Copy out the records below, putting "Screen resolution" wherever "Image resolution" occurs and leaving everything else untouched.

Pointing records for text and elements
►

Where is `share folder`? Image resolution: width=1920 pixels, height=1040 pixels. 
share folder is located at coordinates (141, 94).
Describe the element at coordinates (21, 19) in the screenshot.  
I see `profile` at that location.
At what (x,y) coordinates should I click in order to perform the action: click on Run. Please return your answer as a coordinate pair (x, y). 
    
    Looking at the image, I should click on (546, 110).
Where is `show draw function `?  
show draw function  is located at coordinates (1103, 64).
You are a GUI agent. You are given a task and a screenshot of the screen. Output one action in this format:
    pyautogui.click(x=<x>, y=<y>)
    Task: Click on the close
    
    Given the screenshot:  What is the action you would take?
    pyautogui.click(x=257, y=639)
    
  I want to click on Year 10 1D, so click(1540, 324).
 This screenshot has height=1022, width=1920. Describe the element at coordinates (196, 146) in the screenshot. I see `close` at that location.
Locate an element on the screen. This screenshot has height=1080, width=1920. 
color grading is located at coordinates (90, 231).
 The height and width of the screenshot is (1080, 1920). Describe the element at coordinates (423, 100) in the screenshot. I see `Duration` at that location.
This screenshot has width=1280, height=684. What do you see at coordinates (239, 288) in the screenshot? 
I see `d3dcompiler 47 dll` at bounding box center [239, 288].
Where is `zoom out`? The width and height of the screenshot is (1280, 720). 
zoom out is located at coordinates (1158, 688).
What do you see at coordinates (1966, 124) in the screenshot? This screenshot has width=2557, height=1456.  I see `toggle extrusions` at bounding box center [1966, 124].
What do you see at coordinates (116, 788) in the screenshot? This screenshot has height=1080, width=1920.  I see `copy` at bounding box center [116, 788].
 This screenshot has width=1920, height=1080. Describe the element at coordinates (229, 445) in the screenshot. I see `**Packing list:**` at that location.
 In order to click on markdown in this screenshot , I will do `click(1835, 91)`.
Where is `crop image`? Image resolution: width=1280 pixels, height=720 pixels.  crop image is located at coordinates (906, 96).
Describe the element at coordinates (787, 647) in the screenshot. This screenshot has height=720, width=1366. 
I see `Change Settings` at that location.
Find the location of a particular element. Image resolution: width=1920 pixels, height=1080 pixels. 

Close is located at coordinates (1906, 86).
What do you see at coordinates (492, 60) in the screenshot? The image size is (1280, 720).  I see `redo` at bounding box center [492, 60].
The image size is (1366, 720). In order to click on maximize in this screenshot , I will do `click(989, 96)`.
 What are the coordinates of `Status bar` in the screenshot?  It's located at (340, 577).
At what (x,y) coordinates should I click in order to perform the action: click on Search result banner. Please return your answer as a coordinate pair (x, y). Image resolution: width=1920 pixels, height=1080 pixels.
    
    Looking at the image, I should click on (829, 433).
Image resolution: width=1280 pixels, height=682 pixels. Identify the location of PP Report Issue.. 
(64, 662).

◄

▸ **Solution for this task**
Where is `share folder`? Screen resolution: width=1920 pixels, height=1040 pixels. 
share folder is located at coordinates (141, 94).
Describe the element at coordinates (21, 19) in the screenshot.  
I see `profile` at that location.
At what (x,y) coordinates should I click in order to perform the action: click on Run. Please return your answer as a coordinate pair (x, y). 
    
    Looking at the image, I should click on (546, 110).
Where is `show draw function `?  
show draw function  is located at coordinates (1103, 64).
You are a GUI agent. You are given a task and a screenshot of the screen. Output one action in this format:
    pyautogui.click(x=<x>, y=<y>)
    Task: Click on the close
    
    Given the screenshot:  What is the action you would take?
    pyautogui.click(x=257, y=639)
    
  I want to click on Year 10 1D, so click(1540, 324).
 This screenshot has height=1022, width=1920. Describe the element at coordinates (196, 146) in the screenshot. I see `close` at that location.
Locate an element on the screen. This screenshot has height=1080, width=1920. 
color grading is located at coordinates (90, 231).
 The height and width of the screenshot is (1080, 1920). Describe the element at coordinates (423, 100) in the screenshot. I see `Duration` at that location.
This screenshot has width=1280, height=684. What do you see at coordinates (239, 288) in the screenshot? 
I see `d3dcompiler 47 dll` at bounding box center [239, 288].
Where is `zoom out`? The width and height of the screenshot is (1280, 720). 
zoom out is located at coordinates (1158, 688).
What do you see at coordinates (1966, 124) in the screenshot? This screenshot has width=2557, height=1456.  I see `toggle extrusions` at bounding box center [1966, 124].
What do you see at coordinates (116, 788) in the screenshot? This screenshot has height=1080, width=1920.  I see `copy` at bounding box center [116, 788].
 This screenshot has width=1920, height=1080. Describe the element at coordinates (229, 445) in the screenshot. I see `**Packing list:**` at that location.
 In order to click on markdown in this screenshot , I will do `click(1835, 91)`.
Where is `crop image`? Screen resolution: width=1280 pixels, height=720 pixels.  crop image is located at coordinates (906, 96).
Describe the element at coordinates (787, 647) in the screenshot. This screenshot has height=720, width=1366. 
I see `Change Settings` at that location.
Find the location of a particular element. Screen resolution: width=1920 pixels, height=1080 pixels. 

Close is located at coordinates (1906, 86).
What do you see at coordinates (492, 60) in the screenshot? The image size is (1280, 720).  I see `redo` at bounding box center [492, 60].
The image size is (1366, 720). In order to click on maximize in this screenshot , I will do `click(989, 96)`.
 What are the coordinates of `Status bar` in the screenshot?  It's located at (340, 577).
At what (x,y) coordinates should I click in order to perform the action: click on Search result banner. Please return your answer as a coordinate pair (x, y). Screen resolution: width=1920 pixels, height=1080 pixels.
    
    Looking at the image, I should click on (829, 433).
Screen resolution: width=1280 pixels, height=682 pixels. Identify the location of PP Report Issue.. 
(64, 662).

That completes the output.